▸ **Reading passage**
** start **
DETAILED DESCRIPTION
[0027] A detailed description of embodiments of the present
invention is presented below. While the disclosure will be
described in connection with these drawings, there is no intent to
limit it to the embodiment or embodiments disclosed herein. On the
contrary, the intent is to cover all alternatives, modifications
and equivalents included within the spirit and scope of the
disclosure as defined by the appended claims.
[0028] In modern packaging, semiconductor dies are no longer
individually packaged, rather a plurality of packages are arrayed
onto a large substrate or metal leadframe, depending on the package
type. They are as a group wire bonded, and encapsulated.
Additionally other package specific steps may also be performed to
the array of dies. Two differences exist between typical punch
singulated packaging and saw singulated packaging. First, punch
singulated packages typically have individual mold caps so during
the encapsulation process each die has essentially a discrete mold
whereas in a saw singulated package, the entire array is
encapsulated under a single mold. Second, during the singulation
process (where the array structure is subdivided into individual
packages), a punch is used to knock out each individual package in
a punch singulated package, whereas a saw is used to cut out each
individual package in a saw singulated package. Because a punch
shears away the boundaries between individual packages, it is
beneficial that it not have to cut through as much material, hence
each die has essentially its own discrete mold cap, whereas a saw
can easily cut through substrate and mold compound.
** end **
▸ **Objectives**
a. Summarize the semiconductor packaging passage in two sentences.
b. According to the semiconductor packaging passage, why is it beneficial for each die in a punch singulated package to have its own discrete mold cap?
c. Write the next portion of the semiconductor packaging passage, picking up after its final sentence.
The entries that follow have no connection to the semiconductor packaging passage.

▸ **Dataset entries**
** start **
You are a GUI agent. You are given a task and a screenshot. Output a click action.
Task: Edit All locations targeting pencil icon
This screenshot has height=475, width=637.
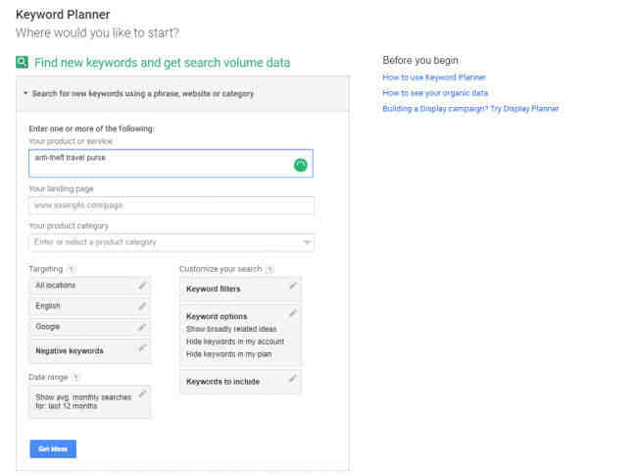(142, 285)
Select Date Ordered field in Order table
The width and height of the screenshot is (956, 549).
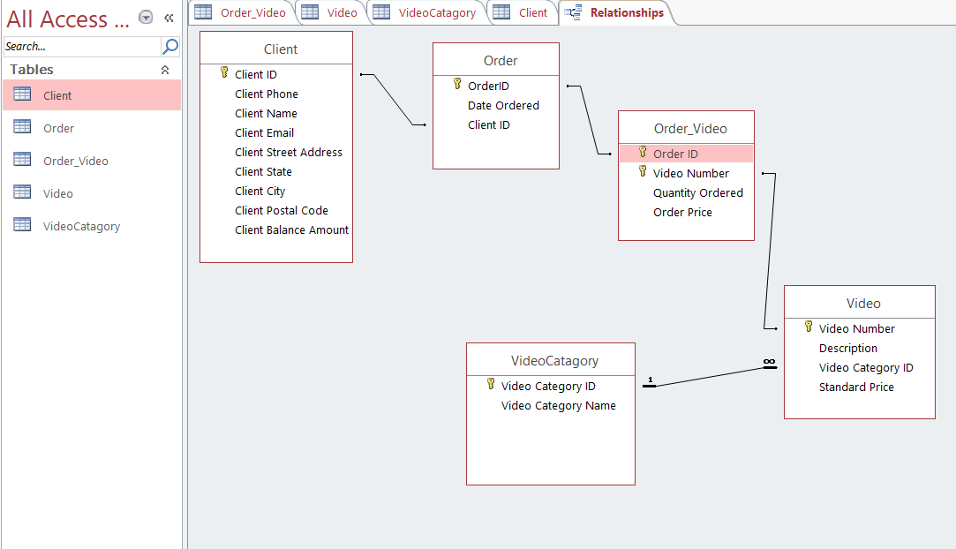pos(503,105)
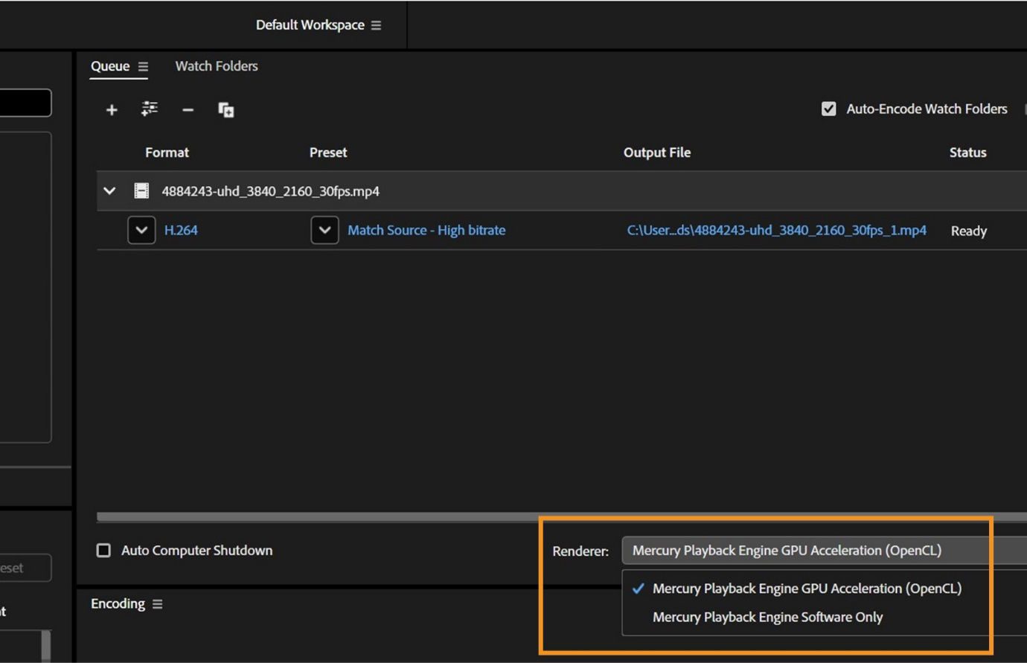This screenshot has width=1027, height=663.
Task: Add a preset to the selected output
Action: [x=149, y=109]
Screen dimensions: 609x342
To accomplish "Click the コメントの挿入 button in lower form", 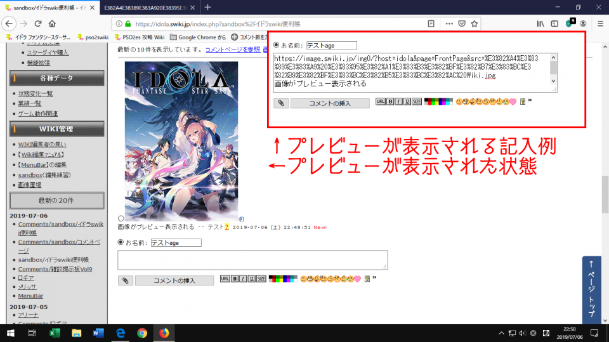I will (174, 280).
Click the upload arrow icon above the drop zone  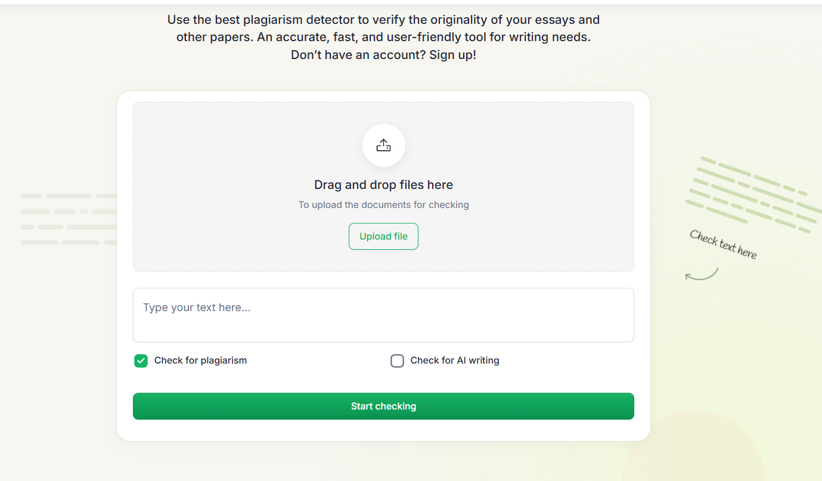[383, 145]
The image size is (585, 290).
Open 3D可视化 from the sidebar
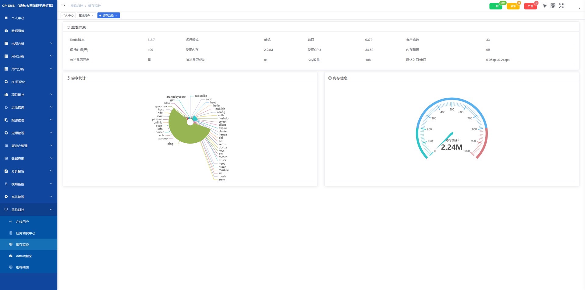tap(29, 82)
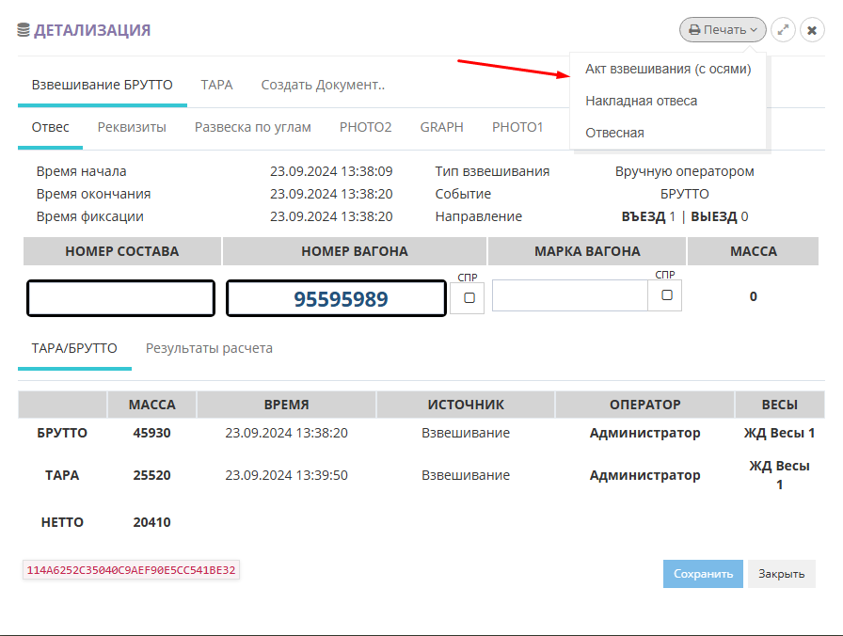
** end **
▸ **Results of the tasks**
a. In modern packaging, dies are arrayed on a large substrate or metal leadframe, then wire bonded and encapsulated as a group. Punch singulated packages typically give each die a discrete mold cap and are separated with a punch, whereas saw singulated packages are encapsulated under a single mold and cut apart with a saw.

b. Because the punch shears away the boundaries between individual packages, it benefits from not having to cut through as much material.

c.
[0029] Generally, sawn matrix arrays of semiconductor packages are
smaller packages (e.g., having body sizes 4 mm-19 mm) whereas punch
singulated packages are larger packages (e.g., 19 mm-43 mm body
sizes). In punch singulated packages, a heat spreader can
optionally be added after the wire bond process but before the
encapsulation process with mold compound. Because of the smaller
size of sawn singulated packages and because of the inflexibility
of a solid mold encompassing a full package array, attempts at
including a heat spreader in saw singulated packages have proven
unsuccessful due to warpage incurred during the molding process. In
contrast since each die is essentially individually molded in a
punch singulated package, a full package array is more flexible and
incurs less warpage after the molding process and hence does not
encounter as much difficulty in the inclusion of a heat
spreader.
[0030] FIG. 2 shows an embodiment of a saw singulated semiconductor
package with an externally added heat spreader. Specifically,
package 200 is shown as a BGA package. Like in the punch singulated
semiconductor package, fabricated die 202 is attached with die
attach 204 to substrate 206. Bond wire 208 electrically couples
fabricated die 202 through bond pad 210 to metal trace 212. In the
BGA example shown, substrate 206 could comprise multiple layers and
contain additional metal traces for routing. Metal trace 212 is
connected through via 214 to a bond finger such as metal trace 216.
Metal traces on the bottom of the substrate such as metal trace 216
comprises a solder pad such as solder pad 218 where a solder ball
such as solder ball 220 can be attached at the factory. Solder mask
222 covers the metal traces on the bottom of the substrate but
leaves openings exposing the solder pads such as solder pad 218. In
one embodiment, mold compound 230 covers fabricated die 202, bond
wire 208, and metal trace 212. In another embodiment (not shown),
mold compound 230 may cover fabricated die 202 substantially or
entirely, but not necessarily bond wire 208 and/or and metal trace
212.
[0031] Mold compound 230 has an array of holes formed, such as by
laser drilling, into the top surface, the holes are filled and the
surface covered with thermally conductive material 240, such as
Dupont's CB100 or Epotek H20E thermally conductive materials.
Typical thermally conductive epoxies have a thermal conductivity of
3-6 W/m-K. The holes bring thermally conductive material in close
proximity to fabricated semiconductor die. In some embodiments,
forming holes in areas other than the areas directly above
fabricated die 202 is optional. The layer of thermally conductive
material can aid in dissipating heat into the environment. A
typical thickness for the thermally conductive material can range
from 2 to 10 mils.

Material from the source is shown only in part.